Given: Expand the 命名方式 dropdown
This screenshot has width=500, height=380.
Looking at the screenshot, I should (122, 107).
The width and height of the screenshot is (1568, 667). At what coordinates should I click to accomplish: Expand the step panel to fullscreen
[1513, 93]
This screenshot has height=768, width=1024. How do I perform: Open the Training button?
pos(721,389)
◇ ◇ ◇ ◇
*REQUIRED WORK:* All of the entries, from the first line to the last, should be duplicated exactly.

*EXERCISE ANSWER:*
Given: Expand the 命名方式 dropdown
This screenshot has width=500, height=380.
Looking at the screenshot, I should (122, 107).
The width and height of the screenshot is (1568, 667). At what coordinates should I click to accomplish: Expand the step panel to fullscreen
[1513, 93]
This screenshot has height=768, width=1024. How do I perform: Open the Training button?
pos(721,389)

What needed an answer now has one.